WHAT IS REQUIRED
Reproduce every one of the following rows word for word, with nothing added, dropped, or changed.
Content starts
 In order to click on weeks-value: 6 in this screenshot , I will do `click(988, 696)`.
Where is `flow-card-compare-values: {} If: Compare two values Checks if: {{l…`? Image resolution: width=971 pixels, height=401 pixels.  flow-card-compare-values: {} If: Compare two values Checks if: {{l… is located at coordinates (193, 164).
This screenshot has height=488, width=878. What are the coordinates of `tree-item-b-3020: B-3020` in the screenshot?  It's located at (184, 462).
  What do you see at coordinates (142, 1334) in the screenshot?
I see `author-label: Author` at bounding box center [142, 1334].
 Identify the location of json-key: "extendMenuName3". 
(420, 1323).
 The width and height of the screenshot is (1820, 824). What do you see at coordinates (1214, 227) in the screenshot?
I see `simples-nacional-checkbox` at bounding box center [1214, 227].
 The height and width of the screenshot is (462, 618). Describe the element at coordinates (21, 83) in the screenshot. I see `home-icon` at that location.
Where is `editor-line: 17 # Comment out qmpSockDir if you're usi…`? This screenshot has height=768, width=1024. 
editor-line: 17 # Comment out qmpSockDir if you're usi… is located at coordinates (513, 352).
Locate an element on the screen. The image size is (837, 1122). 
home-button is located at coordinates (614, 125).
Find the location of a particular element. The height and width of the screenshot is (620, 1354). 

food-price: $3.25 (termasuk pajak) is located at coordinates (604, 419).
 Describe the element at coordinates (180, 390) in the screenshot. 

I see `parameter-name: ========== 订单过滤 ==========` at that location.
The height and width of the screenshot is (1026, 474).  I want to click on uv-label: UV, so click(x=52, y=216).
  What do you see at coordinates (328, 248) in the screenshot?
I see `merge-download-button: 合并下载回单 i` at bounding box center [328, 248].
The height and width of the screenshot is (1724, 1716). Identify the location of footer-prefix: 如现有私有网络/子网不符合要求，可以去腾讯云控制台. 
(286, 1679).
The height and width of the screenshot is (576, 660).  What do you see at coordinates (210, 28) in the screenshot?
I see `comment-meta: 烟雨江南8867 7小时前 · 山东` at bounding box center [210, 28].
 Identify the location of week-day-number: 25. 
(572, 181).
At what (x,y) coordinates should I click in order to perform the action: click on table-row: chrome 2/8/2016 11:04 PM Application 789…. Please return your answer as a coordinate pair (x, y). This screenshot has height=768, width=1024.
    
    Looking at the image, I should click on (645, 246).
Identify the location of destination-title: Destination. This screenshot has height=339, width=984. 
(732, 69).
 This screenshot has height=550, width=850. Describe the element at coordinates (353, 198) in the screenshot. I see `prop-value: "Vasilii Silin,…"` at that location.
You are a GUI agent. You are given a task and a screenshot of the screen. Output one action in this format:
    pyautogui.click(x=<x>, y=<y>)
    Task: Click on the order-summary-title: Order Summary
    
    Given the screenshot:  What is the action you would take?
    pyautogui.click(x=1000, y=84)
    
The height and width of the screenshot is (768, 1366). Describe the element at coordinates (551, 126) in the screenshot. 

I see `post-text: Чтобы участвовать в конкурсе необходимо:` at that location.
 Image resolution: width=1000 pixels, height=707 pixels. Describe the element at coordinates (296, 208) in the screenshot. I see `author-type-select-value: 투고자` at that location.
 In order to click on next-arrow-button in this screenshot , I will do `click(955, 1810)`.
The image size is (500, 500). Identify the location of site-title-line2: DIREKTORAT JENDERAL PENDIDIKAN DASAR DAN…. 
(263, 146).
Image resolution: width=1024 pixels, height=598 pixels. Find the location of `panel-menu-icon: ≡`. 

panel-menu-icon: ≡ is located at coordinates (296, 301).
Content ends
ANSWER BOX
 In order to click on weeks-value: 6 in this screenshot , I will do `click(988, 696)`.
Where is `flow-card-compare-values: {} If: Compare two values Checks if: {{l…`? Image resolution: width=971 pixels, height=401 pixels.  flow-card-compare-values: {} If: Compare two values Checks if: {{l… is located at coordinates (193, 164).
This screenshot has height=488, width=878. What are the coordinates of `tree-item-b-3020: B-3020` in the screenshot?  It's located at (184, 462).
  What do you see at coordinates (142, 1334) in the screenshot?
I see `author-label: Author` at bounding box center [142, 1334].
 Identify the location of json-key: "extendMenuName3". 
(420, 1323).
 The width and height of the screenshot is (1820, 824). What do you see at coordinates (1214, 227) in the screenshot?
I see `simples-nacional-checkbox` at bounding box center [1214, 227].
 The height and width of the screenshot is (462, 618). Describe the element at coordinates (21, 83) in the screenshot. I see `home-icon` at that location.
Where is `editor-line: 17 # Comment out qmpSockDir if you're usi…`? This screenshot has height=768, width=1024. 
editor-line: 17 # Comment out qmpSockDir if you're usi… is located at coordinates (513, 352).
Locate an element on the screen. The image size is (837, 1122). 
home-button is located at coordinates (614, 125).
Find the location of a particular element. The height and width of the screenshot is (620, 1354). 

food-price: $3.25 (termasuk pajak) is located at coordinates (604, 419).
 Describe the element at coordinates (180, 390) in the screenshot. 

I see `parameter-name: ========== 订单过滤 ==========` at that location.
The height and width of the screenshot is (1026, 474).  I want to click on uv-label: UV, so click(x=52, y=216).
  What do you see at coordinates (328, 248) in the screenshot?
I see `merge-download-button: 合并下载回单 i` at bounding box center [328, 248].
The height and width of the screenshot is (1724, 1716). Identify the location of footer-prefix: 如现有私有网络/子网不符合要求，可以去腾讯云控制台. 
(286, 1679).
The height and width of the screenshot is (576, 660).  What do you see at coordinates (210, 28) in the screenshot?
I see `comment-meta: 烟雨江南8867 7小时前 · 山东` at bounding box center [210, 28].
 Identify the location of week-day-number: 25. 
(572, 181).
At what (x,y) coordinates should I click in order to perform the action: click on table-row: chrome 2/8/2016 11:04 PM Application 789…. Please return your answer as a coordinate pair (x, y). This screenshot has height=768, width=1024.
    
    Looking at the image, I should click on (645, 246).
Identify the location of destination-title: Destination. This screenshot has height=339, width=984. 
(732, 69).
 This screenshot has height=550, width=850. Describe the element at coordinates (353, 198) in the screenshot. I see `prop-value: "Vasilii Silin,…"` at that location.
You are a GUI agent. You are given a task and a screenshot of the screen. Output one action in this format:
    pyautogui.click(x=<x>, y=<y>)
    Task: Click on the order-summary-title: Order Summary
    
    Given the screenshot:  What is the action you would take?
    pyautogui.click(x=1000, y=84)
    
The height and width of the screenshot is (768, 1366). Describe the element at coordinates (551, 126) in the screenshot. 

I see `post-text: Чтобы участвовать в конкурсе необходимо:` at that location.
 Image resolution: width=1000 pixels, height=707 pixels. Describe the element at coordinates (296, 208) in the screenshot. I see `author-type-select-value: 투고자` at that location.
 In order to click on next-arrow-button in this screenshot , I will do `click(955, 1810)`.
The image size is (500, 500). Identify the location of site-title-line2: DIREKTORAT JENDERAL PENDIDIKAN DASAR DAN…. 
(263, 146).
Image resolution: width=1024 pixels, height=598 pixels. Find the location of `panel-menu-icon: ≡`. 

panel-menu-icon: ≡ is located at coordinates (296, 301).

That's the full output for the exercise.